Layer Component Why this choice
Operating system Debian stable Long support window, conservative defaults, no licence cost
Scheduler HTCondor Production scheduler used at CERN, NASA HEC, Fermilab, and a long list of university labs — familiar to anyone who has used a national HPC facility
Job submission HTCondor condor_submit and a web GUI (Open OnDemand) Power users get the terminal; everyone else gets a browser
Identity Keycloak OpenID Connect single sign-on; integrates with partner-university identity systems where they exist
Notebooks JupyterHub Spawns Jupyter sessions on cluster hardware on demand
Code & data Forgejo Self-hosted git for reproducibility artefacts
Monitoring Grafana + Prometheus Per-job, per-user, per-group accounting and dashboards
Configuration Ansible via AWX Reproducible site installs and routine maintenance

Every component is open-source under a permissive licence (Apache 2, MIT, BSD, or AGPL). There is no commercial subscription in the path of a researcher's job.

Queue policies and fair-share

The pilot uses a simple, transparent fair-share policy:

  • One queue, all jobs. No tiered priority, no "premium" queue.
  • Wall-time soft limit of 72 hours per job. Longer jobs need a short note ahead of time so we can plan the maintenance window.
  • Per-user resource cap kept just large enough that one user cannot fill the cluster, even unintentionally.
  • Preemption is off at the pilot. The cluster is small; we prefer queueing to checkpoint-restart complexity.

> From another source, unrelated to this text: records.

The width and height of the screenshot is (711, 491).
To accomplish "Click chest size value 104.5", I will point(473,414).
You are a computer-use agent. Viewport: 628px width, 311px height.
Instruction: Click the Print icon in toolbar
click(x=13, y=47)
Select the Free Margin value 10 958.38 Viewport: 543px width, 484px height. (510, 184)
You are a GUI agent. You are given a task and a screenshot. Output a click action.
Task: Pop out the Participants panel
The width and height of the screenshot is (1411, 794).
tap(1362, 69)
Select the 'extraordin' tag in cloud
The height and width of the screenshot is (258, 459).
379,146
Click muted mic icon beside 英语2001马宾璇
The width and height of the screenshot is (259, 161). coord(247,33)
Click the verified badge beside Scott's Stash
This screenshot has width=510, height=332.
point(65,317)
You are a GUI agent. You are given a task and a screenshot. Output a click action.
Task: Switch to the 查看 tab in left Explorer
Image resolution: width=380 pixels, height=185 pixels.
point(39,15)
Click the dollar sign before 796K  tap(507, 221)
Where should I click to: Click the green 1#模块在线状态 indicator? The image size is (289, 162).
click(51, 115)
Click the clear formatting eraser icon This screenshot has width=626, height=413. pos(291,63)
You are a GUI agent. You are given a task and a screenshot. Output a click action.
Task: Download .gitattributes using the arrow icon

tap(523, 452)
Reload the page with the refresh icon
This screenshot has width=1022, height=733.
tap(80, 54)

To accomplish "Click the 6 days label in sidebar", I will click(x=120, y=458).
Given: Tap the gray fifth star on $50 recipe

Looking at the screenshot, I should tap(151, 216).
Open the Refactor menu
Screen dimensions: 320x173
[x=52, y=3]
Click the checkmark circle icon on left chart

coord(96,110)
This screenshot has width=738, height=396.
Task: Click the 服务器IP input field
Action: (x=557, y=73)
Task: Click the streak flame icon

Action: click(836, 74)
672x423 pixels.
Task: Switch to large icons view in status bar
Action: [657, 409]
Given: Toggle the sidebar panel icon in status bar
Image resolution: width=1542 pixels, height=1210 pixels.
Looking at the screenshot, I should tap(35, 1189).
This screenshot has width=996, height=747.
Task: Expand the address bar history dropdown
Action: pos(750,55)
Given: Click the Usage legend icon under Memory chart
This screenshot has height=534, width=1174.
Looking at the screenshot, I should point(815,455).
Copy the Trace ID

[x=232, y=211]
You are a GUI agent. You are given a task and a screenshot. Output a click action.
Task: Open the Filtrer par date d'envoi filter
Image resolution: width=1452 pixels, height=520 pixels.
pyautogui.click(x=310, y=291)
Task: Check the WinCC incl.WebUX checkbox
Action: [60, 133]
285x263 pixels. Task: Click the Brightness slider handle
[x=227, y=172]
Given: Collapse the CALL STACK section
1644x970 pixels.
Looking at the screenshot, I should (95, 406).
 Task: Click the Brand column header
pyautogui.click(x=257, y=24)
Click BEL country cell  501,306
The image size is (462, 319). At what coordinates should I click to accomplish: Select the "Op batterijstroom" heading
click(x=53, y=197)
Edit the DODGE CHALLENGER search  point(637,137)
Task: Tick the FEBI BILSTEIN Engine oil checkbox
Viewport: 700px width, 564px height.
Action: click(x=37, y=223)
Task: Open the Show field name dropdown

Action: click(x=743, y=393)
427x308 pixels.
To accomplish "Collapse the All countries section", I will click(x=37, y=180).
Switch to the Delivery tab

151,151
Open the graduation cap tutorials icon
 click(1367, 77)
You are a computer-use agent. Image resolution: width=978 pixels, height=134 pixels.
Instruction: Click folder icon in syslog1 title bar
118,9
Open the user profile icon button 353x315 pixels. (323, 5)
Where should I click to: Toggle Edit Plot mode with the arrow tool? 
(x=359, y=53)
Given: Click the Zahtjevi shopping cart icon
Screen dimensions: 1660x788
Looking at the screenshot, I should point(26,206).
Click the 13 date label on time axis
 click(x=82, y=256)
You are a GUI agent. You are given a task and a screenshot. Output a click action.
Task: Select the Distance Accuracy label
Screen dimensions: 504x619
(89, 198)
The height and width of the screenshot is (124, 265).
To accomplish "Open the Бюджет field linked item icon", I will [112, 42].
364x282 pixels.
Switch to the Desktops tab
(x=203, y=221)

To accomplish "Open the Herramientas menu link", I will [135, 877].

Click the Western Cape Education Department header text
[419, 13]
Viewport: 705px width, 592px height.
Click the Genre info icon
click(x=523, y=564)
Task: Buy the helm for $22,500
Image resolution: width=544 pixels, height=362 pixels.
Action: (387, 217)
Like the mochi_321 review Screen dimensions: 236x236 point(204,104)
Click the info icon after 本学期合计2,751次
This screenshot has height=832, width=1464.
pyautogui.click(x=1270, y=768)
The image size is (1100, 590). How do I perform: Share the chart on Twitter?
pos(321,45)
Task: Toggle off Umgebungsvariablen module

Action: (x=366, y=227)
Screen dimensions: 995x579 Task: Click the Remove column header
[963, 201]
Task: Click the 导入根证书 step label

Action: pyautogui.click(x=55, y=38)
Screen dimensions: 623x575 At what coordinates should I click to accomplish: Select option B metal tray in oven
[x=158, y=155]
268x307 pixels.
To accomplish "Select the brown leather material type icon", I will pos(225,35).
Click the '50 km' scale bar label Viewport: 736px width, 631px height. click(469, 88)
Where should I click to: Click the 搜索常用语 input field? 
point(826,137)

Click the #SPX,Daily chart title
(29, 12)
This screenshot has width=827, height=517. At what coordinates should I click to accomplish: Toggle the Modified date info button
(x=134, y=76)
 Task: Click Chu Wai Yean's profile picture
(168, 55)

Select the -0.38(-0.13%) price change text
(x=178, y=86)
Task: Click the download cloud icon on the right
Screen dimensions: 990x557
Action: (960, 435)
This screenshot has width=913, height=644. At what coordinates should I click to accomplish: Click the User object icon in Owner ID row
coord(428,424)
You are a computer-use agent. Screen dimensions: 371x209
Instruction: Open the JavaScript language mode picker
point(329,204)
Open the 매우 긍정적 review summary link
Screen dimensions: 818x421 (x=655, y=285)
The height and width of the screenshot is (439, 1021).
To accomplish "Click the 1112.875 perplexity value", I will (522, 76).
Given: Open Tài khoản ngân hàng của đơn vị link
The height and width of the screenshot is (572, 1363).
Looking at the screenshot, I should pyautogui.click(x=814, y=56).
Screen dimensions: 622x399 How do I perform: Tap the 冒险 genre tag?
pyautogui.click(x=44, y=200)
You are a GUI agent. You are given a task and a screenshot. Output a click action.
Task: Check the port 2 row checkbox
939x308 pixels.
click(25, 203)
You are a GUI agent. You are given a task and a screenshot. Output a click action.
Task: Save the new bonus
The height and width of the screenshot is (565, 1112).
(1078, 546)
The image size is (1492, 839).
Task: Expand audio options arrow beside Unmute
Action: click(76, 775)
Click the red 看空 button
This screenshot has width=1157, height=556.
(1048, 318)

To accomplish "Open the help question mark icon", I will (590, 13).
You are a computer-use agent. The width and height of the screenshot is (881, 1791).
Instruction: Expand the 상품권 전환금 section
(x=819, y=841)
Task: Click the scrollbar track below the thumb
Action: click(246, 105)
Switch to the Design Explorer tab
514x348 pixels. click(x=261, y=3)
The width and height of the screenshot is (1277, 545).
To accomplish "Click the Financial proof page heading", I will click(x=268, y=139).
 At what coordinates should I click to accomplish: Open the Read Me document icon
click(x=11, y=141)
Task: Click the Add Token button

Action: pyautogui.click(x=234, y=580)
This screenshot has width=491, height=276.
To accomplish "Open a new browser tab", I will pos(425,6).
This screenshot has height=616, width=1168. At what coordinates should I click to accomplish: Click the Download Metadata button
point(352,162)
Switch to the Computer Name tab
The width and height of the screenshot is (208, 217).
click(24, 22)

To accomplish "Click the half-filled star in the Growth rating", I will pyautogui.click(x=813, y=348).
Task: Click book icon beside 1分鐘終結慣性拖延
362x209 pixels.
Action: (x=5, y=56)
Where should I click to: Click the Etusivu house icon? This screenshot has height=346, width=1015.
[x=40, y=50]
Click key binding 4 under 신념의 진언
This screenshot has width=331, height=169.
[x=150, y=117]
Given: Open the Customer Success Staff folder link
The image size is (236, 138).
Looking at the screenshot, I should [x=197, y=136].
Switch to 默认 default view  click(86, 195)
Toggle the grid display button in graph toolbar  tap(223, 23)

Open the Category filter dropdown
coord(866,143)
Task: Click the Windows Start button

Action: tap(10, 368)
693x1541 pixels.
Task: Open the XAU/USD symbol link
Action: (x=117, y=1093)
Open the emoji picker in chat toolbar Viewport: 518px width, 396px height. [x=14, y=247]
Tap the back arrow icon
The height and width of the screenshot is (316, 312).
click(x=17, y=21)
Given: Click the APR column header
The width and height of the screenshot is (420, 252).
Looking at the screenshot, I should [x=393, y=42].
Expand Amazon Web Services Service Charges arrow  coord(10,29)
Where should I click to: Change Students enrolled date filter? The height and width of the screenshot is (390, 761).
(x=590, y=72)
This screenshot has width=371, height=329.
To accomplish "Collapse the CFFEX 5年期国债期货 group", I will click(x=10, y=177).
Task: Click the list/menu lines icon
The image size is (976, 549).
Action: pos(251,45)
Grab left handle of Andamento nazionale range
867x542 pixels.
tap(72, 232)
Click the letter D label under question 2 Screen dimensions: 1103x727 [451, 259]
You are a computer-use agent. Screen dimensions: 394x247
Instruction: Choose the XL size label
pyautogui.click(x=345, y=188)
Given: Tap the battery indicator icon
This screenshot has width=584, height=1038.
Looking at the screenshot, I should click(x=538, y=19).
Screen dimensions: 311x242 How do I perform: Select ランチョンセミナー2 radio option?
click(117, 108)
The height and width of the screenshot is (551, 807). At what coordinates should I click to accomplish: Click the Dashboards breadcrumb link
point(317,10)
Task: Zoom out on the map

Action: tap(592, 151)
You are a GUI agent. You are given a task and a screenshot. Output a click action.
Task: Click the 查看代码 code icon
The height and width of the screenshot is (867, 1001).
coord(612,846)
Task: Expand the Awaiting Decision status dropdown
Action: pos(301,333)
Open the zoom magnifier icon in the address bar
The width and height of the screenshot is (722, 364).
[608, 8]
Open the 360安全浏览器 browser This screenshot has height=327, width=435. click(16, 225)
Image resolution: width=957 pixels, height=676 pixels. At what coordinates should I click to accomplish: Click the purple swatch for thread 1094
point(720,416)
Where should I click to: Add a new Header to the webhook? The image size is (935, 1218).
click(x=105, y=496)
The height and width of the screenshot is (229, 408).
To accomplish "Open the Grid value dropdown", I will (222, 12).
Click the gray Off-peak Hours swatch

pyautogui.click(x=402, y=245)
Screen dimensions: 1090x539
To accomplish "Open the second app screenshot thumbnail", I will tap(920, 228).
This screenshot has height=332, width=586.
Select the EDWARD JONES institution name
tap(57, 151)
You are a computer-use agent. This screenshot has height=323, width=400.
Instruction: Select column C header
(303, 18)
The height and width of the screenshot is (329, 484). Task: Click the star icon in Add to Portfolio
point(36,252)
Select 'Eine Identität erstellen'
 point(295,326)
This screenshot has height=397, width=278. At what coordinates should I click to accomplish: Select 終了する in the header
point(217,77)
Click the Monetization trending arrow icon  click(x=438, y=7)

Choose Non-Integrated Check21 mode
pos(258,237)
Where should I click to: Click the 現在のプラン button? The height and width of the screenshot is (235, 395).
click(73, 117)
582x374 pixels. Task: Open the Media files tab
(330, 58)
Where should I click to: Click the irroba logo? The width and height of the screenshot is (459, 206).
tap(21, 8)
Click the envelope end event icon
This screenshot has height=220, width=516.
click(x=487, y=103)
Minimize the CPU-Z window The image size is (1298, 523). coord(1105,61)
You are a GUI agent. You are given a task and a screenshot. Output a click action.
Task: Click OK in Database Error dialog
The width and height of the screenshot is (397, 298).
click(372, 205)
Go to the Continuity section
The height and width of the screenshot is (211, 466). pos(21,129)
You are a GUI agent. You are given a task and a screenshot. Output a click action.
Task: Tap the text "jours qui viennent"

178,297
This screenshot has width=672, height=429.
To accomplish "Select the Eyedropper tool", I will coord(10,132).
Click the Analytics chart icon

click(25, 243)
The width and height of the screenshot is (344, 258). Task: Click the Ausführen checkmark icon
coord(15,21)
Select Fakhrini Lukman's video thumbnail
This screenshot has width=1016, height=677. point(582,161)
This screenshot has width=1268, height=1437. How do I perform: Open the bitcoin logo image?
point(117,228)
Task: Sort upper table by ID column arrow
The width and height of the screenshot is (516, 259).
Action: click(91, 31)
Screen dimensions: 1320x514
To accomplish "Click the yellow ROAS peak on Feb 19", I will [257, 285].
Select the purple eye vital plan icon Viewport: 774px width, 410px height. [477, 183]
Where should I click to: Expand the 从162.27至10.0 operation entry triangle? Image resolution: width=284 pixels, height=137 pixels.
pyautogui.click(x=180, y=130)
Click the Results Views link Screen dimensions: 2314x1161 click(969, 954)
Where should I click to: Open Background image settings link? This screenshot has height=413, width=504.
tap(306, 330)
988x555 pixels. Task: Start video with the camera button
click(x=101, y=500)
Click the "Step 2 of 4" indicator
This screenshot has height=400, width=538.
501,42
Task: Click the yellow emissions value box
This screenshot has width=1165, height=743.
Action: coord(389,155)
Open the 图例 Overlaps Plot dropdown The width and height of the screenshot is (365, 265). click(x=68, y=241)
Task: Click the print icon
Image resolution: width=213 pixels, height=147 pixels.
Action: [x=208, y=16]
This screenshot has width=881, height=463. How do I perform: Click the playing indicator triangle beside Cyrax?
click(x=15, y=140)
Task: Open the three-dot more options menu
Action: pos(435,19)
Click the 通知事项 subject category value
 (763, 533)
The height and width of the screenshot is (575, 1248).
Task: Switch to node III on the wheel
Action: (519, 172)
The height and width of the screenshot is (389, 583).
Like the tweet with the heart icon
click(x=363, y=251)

As the federation grows, the policy will need formalisation. The current rules will be replaced by a documented written policy maintained by the partner advisory committee — see Governance.

Software you can install yourself

Researchers do not need administrator access to install most tooling:

  • Python / R / Julia environments via conda, mamba, micromamba, uv, or pip --user — entirely in your home directory.
  • Containers via Apptainer (the successor to Singularity). Pull from Docker Hub, Quay, Nvidia NGC, or build locally from a definition file.
  • Spack for HPC-style scientific software stacks where reproducibility matters more than convenience.

Site-wide modules — the things that need administrator install — are deliberately kept minimal: compilers, MPI, CUDA toolkit, and the relevant runtime libraries.

Phase 1 — Federation (in progress)

In Phase 1, two additional Indian universities join as partner sites. Each partner runs the same software stack, configured by the same Ansible playbook, but on hardware they own and house. The federation work itself is mostly identity routing (so a job from campus A can be scheduled to campus B's nodes) and shared accounting (so each site sees who used what).

Specific partner names will be added here as agreements close and hardware lands on campus. Until then, see Roadmap for the timing view.

Phase 2 — Wider research toolkit (planned)

Once the federation runs at three sites, the platform becomes the home for the everyday tools a research group already uses — listed in Services. The work in Phase 2 is connecting those tools to the single login and the cluster's accounting, not inventing them; every service named is an established open-source project in its own right.

Reporting an issue, asking for help

The researcher-facing support channel is the group chat (once your account is provisioned) and the wiki. For account requests and anything that does not have an obvious home, the general contact address reaches all operators.

Citing the cluster

If a computation that contributed to a paper ran on Vishwanath Grid, please include the suggested acknowledgement when your paper is submitted. The current text is available from [email protected].